Ограничения при коронавирусе были и остаются настолько абсурдными, при этом правительства, за некоторым исключением, действуют настолько слаженно и синхронно, что стало понятно: запреты, не что иное, как основанные на системах искусственного интеллекта эффективные методы воздействия на массовое и индивидуальное, с целью их встраивания в глобальную матрицу. Принимая решения о запретах, главы государств, министры, мэры, скорей всего не сознавали, что делают, сами находясь под воздействием экспертократии, жестко управляемой со стороны финансово-инвестиционных структур. В книге мы увидим, как наука пришла к такому унизительному положению — быть на посылках у бухгалтеров. Мы увидим, как в последние годы разворачивались масштабные эксперименты по эмоциональному заражению через социальные сети, и как результаты этих гигантских экспериментов применялись для продвижения нужной технократам повестки, для сохранения втайне их методов захвата и монетизации человека как ресурса, их опытов по управлению сознанием, в первую очередь, детей и подростков.
С самого начала кризиса я стал анализировать его причины, и происходящее день за днем подтверждало гипотезу о том, что мир уже сегодня переходит к роевому сообществу, управляемому системами искусственного интеллекта. Постепенно, однако, перед мной открывалась нечто, что я назвал Цифровым Левиафаном — сложной сетью систем искусственного интеллекта, отдельных людей, их коллективов, и того, что смешанных систем, которых уже сегодня можно назвать киборгами. Некоторые из образующих его систем жестко централизованы, другие организованы сетевым образом, но имеют в своей основе четкие принципы и алгоритмы, третьи системы — распределенные, способные самообучаться и даже, по крайней мере в теории, менять свою архитектуру.

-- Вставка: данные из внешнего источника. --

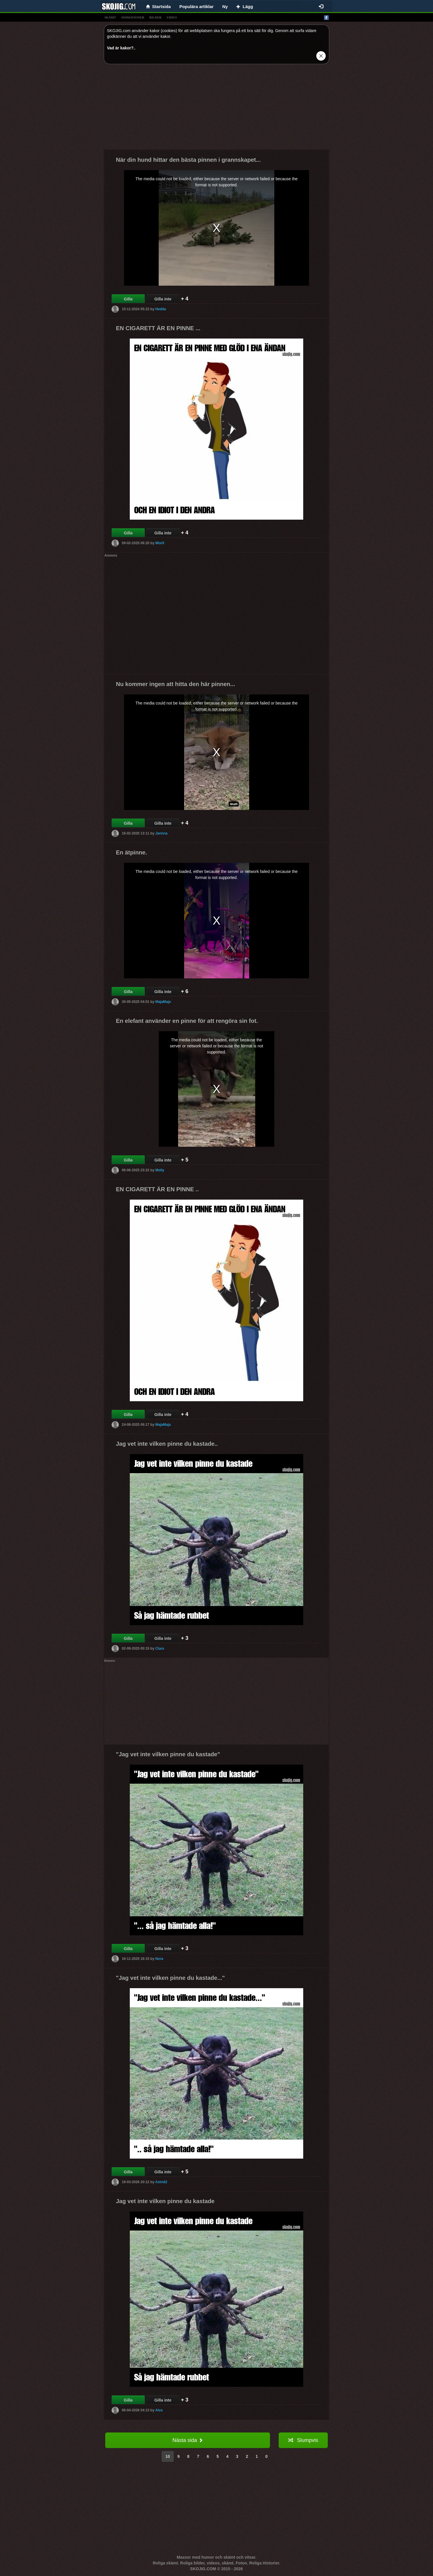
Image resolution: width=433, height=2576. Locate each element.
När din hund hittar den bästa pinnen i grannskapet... (188, 160)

Что я имею в виду под системой с искусственным интеллектом? Есть много определений ИИ, но мне больше нравится то, что дал Шейн Легг, один из основателей лаборатории Deep Mind. Его лаборатория известна широкой публике тем, что создала играющую с самой собой нейросеть, которая победила человека в игре го. Шейн Легг считает, и его точка зрения мне близка, что интеллект — это способность агента ставить себе цели и решать разные задачи в меняющемся окружении. Если этот агент — человек, то интеллект естественный, а если машина — то искусственный. Все просто. В книге мы будем подробно разбирать эти вопросы, важно подчеркнуть, что я использую это определение ИИ в применении к Левиафану.

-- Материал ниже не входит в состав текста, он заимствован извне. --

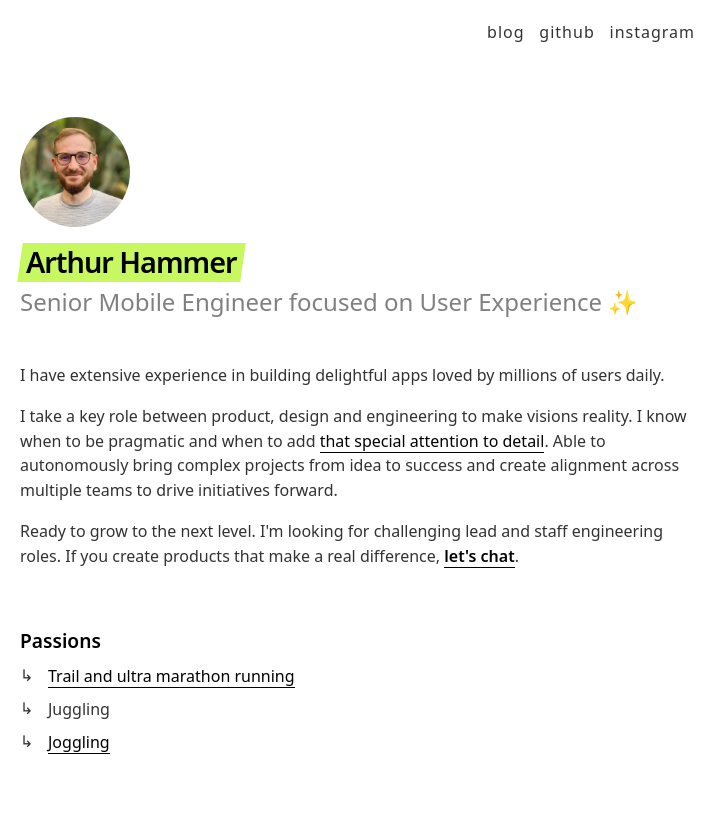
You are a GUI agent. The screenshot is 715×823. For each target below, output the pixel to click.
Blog (506, 32)
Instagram (653, 32)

Среди этих систем есть и относительно простые искусственные нейросети, те, что обслуживают камеры слежения, обрабатывают информацию, записанную датчиками «умных помощников», управляют разговорными ботами или погрузчиками в порту, распределяют по земному шару медикаменты или контейнеровозы, или определяют, где будут располагаться вышки 5G. Есть ИИ-системы и посложнее: те, что проигрывают модели реакции общества на те или иные ситуации, и те, что ведут политические кампании по манипуляции населением в соцсетях и вне их.
Есть ИИ-структуры совсем сложные, например, предсказательные машины финансовых рынков наподобие системы Aladdin глобальной инвестиционной группы Black Rock. Такая интеллектуальная система, при определенном развитии, через поведение агентов может управлять поведением рынков, и таким образом закрыть, оптимизируя показатели, рынок, отрасль, страну.
Надо подчеркнуть, что в Цифровом Левиафане нет ничего мистического — это целиком создание рук и умов человеческих — только это такое создание, над которым, как это бывает часто, создатель/создатели теряют или уже потеряли контроль. У создателя Левиафана вряд ли одно имя, он плод коллективных усилий многих, подавляющее большинство этих людей видели и делали лишь свою часть самых разных проектов. Они понятия не имеют о том, что эта совокупность проектов, сетей и платформ представляет собой как единое целое. Тем более не имеют они представления о том, как это целое будет развиваться.
Есть ли у Левиафана ядро или несколько ядер? По мере развития система вполне может становится децентрализованной, вбирая в себя все новые и новые ИИ-системы, группы людей и отдельных индивидуалов.
Сразу упреждая критику в мифотворчестве, в персонализации некоей абстракции, скажу кое-что в свое оправдание. Метафора «Левиафан» была выбрана мной первоначально из практических соображений: я хотел иметь возможность более адекватного описания новой реальности, чтобы делать выводы и предсказывать определенные тренды. Я выбрал это слово для удобства, основываясь прежде всего на идее английского философа XVII века Томаса Гоббса о Левиафане как олицетворении государства. Я охотно забрал бы свое название обратно, если бы натолкнулся на что-то лучшее. Однако выяснилось, что «Цифровой Левиафан» довольно неплохо объясняет происходящее. Концепт достаточно хорошо работает, и по одной этой причине стоило бы этим понятием пользоваться.